Stefon Diggs - WR - Buffalo Bills
I just don't see them being a highly successful passing offense. Diggs' ADP is 64, or into Round 6. I can get Marquise Brown of Baltimore for the same price. Brown played hurt throughout his rookie season, was the first receiver drafted in his 2019 class, and is almost definitely going to be the #1 receiver on an elite Ravens offense. Maybe this comes down to which quarterback you like more for their receivers' production, Josh Allen or Lamar Jackson.
It does for me.
Raheem Mostert - RB - San Francisco 49ers
Cool story, Mostert. But there's no way I'm investing in a Kyle Shanahan running back in the beginning of Round 5, which is what Mostert costs. Tevin Coleman is still there, and Jerick McKinnon is back.

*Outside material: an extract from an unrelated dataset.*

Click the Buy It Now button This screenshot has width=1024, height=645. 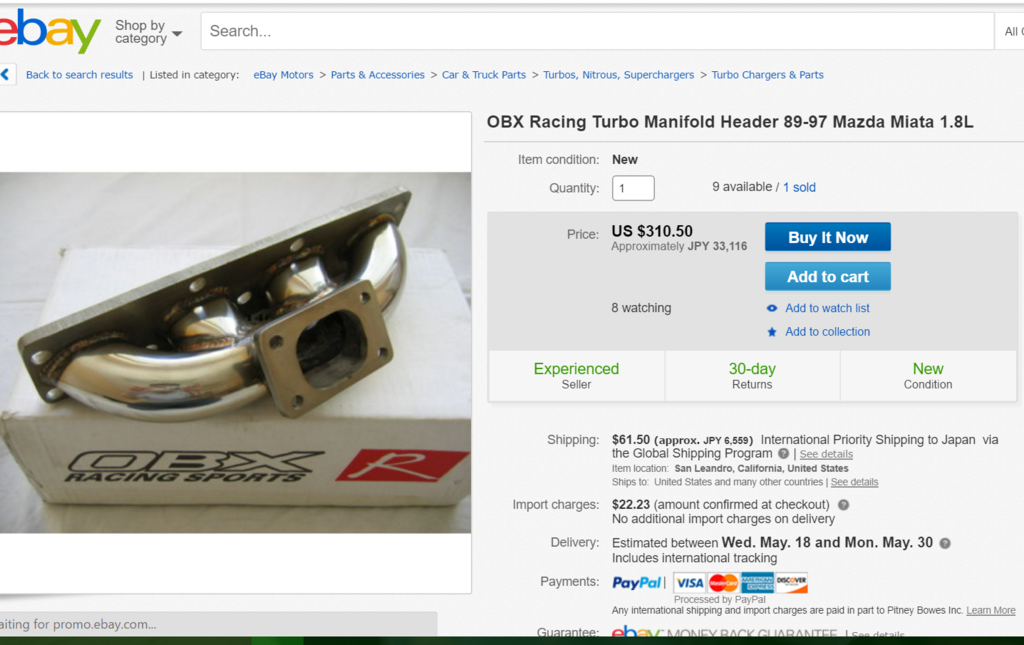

George Kittle - TE - San Francisco 49ers
I'll tell you what this is, because I'm not proud or excited to put the player Pro Football Focus labeled the best non-QB in the NFL on my "Out" list. Kittle is a stud.

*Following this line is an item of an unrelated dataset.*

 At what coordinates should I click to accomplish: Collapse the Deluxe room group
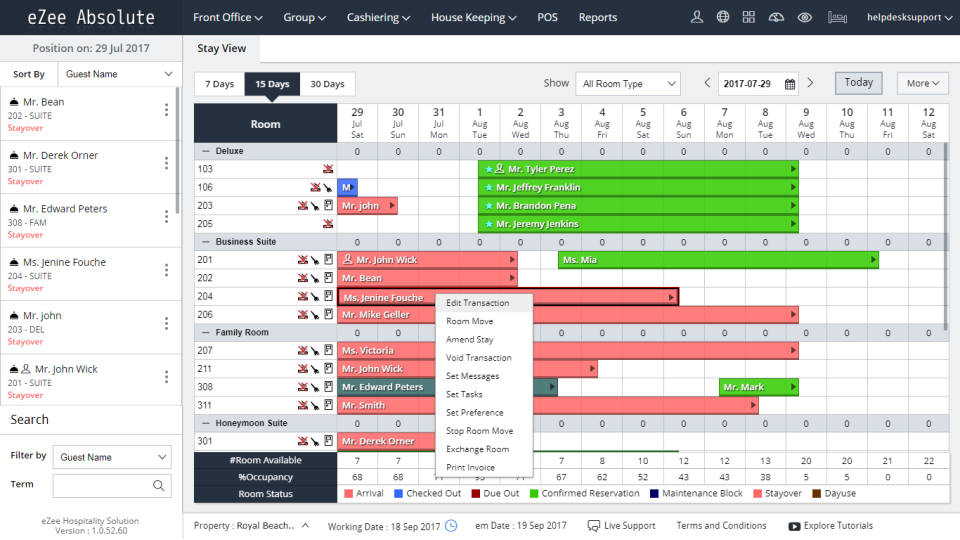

Tight end is, you either draft an elite one early and "set it and forget it", or you wait and wait until you're probably resigned to a life of waiver-diving at the position. Well, I consider my effort on the waiver wire to be an advantage of mine. I'll be out there scrounging for the right streamer at the position, or whatever. I'm not afraid to live like that.
If you want Kittle at pick 3.01, where he's going, fine. (Actually, in terms of current ADP there is a little bit of a soft spot there. Players going around Kittle include Patrick Mahomes, Lamar Jackson and James Conner, none of whom I'm excited about at that price. Plus, if you're picking on the turn you're going to have to pick two guys here. Hmmm ... maybe in that exact situation I do get to Kittle.)
That said, I haven't picked 1.01 yet. So I don't have him.
Marlon Mack - RB - Indianapolis Colts
This almost feels cheap, as Mack has been supplanted by rookie Jonathon Taylor (or is about to be). He's going at the top of Round 7. I'd rather have Jordan Howard in Miami, or rookie Antonio Gibson in Washington, based on situations. Mack feels to me like a player you're going to done with by mid-season at the latest. Don't spend an early seventh-round pick on such a player.